Déjà vingt jours de campagne, déjà deux semaines sans café sucré,
sans pain salé;—Petipon, tombé de congestion au pied du drapeau;—
trois gros réservistes évanouis sur la route de Vesoul;—la pluie de Lure,
qui colla toutes nos cartes-lettres neuves et qui n’est pas encore séchée—
les lignes de tramways, de chemins de fer se retirant peu à peu de nous
comme se rétrécit un nerf coupé;—tous les drapeaux alsaciens, blanc et
rouge, du district d’Altkirch, découverts chez un patriote par Poirier, qui
crut avoir pris d’un coup cent drapeaux allemands; les noms de
Wissembourg, de Freschwiller, de Reischoffen, recouverts pour toujours
dans notre mémoire, comme les stations du Métropolitain dont on
change les noms prussiens, par de petits noms simples et pacifiques:
Saint-Cosme, Bellemagny,—peut-être avons-nous fait notre devoir
envers l’héroïsme, envers la guerre! Tout ce que nous attendions d’elle,
nous l’avons vu: le chasseur d’Afrique cassant son biscuit avec le pic des
soldats du génie; le zouave endormi sous un porche alsacien; le général
au galop saluant le général à pied; confondus, ces uniformes qui donnent
vingt vertus au courage militaire, et, dans l’esprit du sergent rengagé qui
sait les garnisons par cœur, brouillent soudain toutes les sous-préfectures,
y compris les algériennes, et toutes ses nostalgies; chaque arme passant à
l’autre arme son insigne, un fantassin sur un cheval blanc, un vieux
landau plein de cuirassiers, un bataillon d’infanterie manœuvrant aux
trompettes, spectacles d’une ambiguité pour nous plus aigüe que, pour
vous savants, Andromède en Bacchus, Hébé à cheval; le suffixe «en
Alsace» s’agrippant à chaque pensée: «Je suis étendu en Alsace», «Je
fais le résumé du jour en Alsace», à tout grade: «Je suis sergent en
Alsace!»... Michal, qui m’a rejoint, est lui-même plus calme et a signé,
pour tout le soir, un armistice.
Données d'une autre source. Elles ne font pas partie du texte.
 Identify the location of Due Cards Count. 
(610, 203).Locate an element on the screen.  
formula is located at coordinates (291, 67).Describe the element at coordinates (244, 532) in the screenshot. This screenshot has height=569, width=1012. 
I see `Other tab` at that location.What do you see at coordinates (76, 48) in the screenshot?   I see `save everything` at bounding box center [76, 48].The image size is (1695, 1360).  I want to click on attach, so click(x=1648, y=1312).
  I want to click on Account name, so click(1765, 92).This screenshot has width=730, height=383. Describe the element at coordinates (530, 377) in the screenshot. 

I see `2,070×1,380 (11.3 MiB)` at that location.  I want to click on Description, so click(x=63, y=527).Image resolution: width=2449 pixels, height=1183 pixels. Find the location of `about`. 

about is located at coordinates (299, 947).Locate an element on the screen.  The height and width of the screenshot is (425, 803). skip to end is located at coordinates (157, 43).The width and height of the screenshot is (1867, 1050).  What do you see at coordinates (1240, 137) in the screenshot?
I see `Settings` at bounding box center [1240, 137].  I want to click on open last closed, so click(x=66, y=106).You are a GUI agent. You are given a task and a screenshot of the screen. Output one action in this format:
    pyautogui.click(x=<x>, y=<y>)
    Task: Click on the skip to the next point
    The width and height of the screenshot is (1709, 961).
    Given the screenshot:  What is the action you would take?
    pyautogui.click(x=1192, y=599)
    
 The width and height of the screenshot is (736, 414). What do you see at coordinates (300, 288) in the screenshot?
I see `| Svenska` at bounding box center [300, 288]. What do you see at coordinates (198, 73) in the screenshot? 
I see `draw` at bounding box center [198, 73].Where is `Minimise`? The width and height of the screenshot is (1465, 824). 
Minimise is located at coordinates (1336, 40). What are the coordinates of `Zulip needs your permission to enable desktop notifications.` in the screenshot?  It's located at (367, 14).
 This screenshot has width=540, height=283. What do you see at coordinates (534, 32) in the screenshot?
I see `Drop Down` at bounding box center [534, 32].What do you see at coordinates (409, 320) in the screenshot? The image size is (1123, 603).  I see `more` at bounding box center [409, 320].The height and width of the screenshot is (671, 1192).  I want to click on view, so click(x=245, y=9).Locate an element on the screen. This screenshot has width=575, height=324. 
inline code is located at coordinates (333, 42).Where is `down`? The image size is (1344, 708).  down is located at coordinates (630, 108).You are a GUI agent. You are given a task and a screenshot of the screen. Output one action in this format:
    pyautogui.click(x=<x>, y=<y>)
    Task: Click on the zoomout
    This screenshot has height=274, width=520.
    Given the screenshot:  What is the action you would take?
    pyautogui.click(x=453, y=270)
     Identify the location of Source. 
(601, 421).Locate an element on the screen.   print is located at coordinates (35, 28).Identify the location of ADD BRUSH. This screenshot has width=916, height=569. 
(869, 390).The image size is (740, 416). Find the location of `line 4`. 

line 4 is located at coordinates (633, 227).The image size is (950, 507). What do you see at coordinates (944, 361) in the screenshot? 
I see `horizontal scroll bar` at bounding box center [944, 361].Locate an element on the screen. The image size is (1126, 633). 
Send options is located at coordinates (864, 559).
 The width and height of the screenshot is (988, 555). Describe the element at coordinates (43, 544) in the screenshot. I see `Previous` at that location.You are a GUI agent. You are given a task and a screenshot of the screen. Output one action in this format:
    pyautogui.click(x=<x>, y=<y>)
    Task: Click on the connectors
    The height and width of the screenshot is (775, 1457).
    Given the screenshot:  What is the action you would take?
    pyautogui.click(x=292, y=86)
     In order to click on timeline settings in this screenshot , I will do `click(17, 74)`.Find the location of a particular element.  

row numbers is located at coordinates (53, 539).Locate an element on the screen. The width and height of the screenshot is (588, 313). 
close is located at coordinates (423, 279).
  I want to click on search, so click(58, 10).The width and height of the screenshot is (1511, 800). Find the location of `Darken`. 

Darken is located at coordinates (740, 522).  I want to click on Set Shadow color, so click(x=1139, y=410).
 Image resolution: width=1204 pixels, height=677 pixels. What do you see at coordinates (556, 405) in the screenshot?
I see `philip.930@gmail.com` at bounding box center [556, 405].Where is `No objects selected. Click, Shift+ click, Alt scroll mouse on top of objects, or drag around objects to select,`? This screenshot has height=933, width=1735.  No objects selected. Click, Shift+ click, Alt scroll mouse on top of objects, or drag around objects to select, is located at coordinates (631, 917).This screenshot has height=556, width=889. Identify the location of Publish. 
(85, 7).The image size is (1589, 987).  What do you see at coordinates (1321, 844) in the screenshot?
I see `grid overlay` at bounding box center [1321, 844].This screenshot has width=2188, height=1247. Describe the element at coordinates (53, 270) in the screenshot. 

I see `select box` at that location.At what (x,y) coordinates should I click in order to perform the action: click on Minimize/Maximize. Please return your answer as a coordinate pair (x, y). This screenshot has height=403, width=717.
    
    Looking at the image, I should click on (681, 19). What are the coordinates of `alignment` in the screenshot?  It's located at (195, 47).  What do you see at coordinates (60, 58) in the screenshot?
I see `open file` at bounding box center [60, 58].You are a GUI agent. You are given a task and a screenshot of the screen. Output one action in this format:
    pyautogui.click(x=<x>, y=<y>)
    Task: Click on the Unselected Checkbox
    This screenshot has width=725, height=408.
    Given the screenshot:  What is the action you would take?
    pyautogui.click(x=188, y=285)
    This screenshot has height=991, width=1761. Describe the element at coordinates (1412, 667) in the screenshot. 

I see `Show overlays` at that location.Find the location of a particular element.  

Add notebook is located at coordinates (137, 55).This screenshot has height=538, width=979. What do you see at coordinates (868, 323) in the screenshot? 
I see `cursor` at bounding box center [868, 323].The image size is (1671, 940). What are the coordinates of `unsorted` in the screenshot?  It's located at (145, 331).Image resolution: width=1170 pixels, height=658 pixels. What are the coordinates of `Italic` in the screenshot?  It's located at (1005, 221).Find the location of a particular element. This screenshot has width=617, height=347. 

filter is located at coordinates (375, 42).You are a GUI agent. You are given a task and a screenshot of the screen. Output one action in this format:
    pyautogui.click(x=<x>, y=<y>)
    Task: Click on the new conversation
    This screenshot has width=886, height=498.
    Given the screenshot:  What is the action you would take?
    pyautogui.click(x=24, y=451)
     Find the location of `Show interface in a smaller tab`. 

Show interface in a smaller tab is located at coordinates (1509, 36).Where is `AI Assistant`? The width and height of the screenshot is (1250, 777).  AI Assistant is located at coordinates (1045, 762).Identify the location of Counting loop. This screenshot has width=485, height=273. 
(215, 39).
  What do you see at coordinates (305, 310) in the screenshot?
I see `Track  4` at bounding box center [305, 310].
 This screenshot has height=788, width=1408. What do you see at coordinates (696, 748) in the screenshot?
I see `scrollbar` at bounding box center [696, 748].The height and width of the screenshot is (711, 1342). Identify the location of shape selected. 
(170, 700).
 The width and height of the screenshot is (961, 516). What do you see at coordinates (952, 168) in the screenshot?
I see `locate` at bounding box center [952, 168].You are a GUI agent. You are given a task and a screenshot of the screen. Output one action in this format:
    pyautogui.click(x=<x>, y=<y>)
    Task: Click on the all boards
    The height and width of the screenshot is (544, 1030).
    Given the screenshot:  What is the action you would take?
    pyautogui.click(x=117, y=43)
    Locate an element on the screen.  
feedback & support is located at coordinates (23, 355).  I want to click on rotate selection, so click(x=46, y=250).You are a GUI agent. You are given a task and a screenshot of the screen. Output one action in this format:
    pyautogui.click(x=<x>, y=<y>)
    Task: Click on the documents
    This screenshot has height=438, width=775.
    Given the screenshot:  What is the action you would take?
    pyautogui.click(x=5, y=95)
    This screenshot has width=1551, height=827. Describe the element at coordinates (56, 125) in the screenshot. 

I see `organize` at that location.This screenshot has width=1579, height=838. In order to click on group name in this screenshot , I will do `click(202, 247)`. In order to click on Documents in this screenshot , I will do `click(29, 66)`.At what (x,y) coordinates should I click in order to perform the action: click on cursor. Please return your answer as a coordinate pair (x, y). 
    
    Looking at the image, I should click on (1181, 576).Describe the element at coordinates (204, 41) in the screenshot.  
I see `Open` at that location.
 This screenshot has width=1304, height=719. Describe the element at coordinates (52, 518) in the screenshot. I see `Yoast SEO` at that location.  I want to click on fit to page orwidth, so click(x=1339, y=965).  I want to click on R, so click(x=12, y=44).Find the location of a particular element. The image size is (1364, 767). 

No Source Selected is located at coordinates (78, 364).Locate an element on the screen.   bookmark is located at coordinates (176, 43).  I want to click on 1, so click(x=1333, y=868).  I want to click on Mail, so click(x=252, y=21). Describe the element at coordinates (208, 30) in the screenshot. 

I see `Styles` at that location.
Ses paroles sont incertaines, mais au fond
elles veulent dire que, si nous sommes battus, nous restons les rares
Français qui ont pénétré en Alsace. Assurés de la victoire, nous
caressons égoïstement cet espoir de défaite. Nous éloignons le plus
possible de la guerre notre bavardage; nous parlons de l’Amérique, des
îles de la Sonde, où il ira, après son voyage aux Indes, avant son voyage
d’Australie, puis nous tenons à en écarter nos corps mêmes. Nous
gagnons une prairie isolée, d’où l’on ne voit plus le chœur gothique de
l’église, où nous jouissons d’une Alsace pure de souvenirs; près d’un
ruisseau qui coule; à l’ombre d’un vergne que le vent agite. Nous ne
voyons que des génisses, un chien, des faneurs; nous ne voulons prendre
d’elle que ce que nous aurions pris, par un semblable jour d’été, au
Berry, au Nivernais, un peu de chaleur, et, pour notre tête, un peu
d’ombre, car, vainqueurs modestes que nous sommes, nous ne regardons
point le soleil en face. J’effraye Michal comme on effraye une cousine en
Normandie, avec l’aide d’une rainette, d’une araignée. Il cueille des
herbes pour son herbier et me dit leur nom commun, réclamant leur nom
savant: nous n’avons plus besoin que d’interprètes de latin. Un bœuf
impassible, et qui ne rumine même pas, attend, pour ne pas brouiller
l’herbe française avec l’herbe allemande d’hier. Ce n’est pas par lâcheté,
c’est par modestie que l’on renonce ce soir à la guerre, au carnage, à sa
mort, à la mort surtout des autres, des camarades qu’on a jetés pêle-mêle
et joyeusement dans le mois d’août, avec l’espoir de les retrouver épars,
chacun dans sa ville de Prusse. Je les retiens tous autour de moi. Je ne
veux perdre personne. Tous ces souffles de mort, que je sens effleurer la
tête de Michal, en nous allongeant dans ce pré, ils s’éteignent, et ces
souffles sur moi de vie plus ardente. Restons ce que nous étions en
juillet, le dernier jour de juillet, lui ingénieur à Lens, moi baigneur à
Châtelguyon. Restons-le, s’il le faut, toute notre vie, sans demander
l’avancement de Lille et de Vichy. Que le courage militaire demeure
l’apanage d’une caste enfantine et bruyante, et ne se répande pas, comme
l’a fait la Légion d’honneur, son insigne, parmi les professeurs, les
contrôleurs, les peintres... Le canon se tait, le cœur n’est plus jaloux et
bat plus lentement. Le dimanche pour nous s’arrête, et nous sentons
passer une seconde où, malgré la guerre et malgré les moyennes
municipales, personne en France n’est mort, personne n’a pu naître...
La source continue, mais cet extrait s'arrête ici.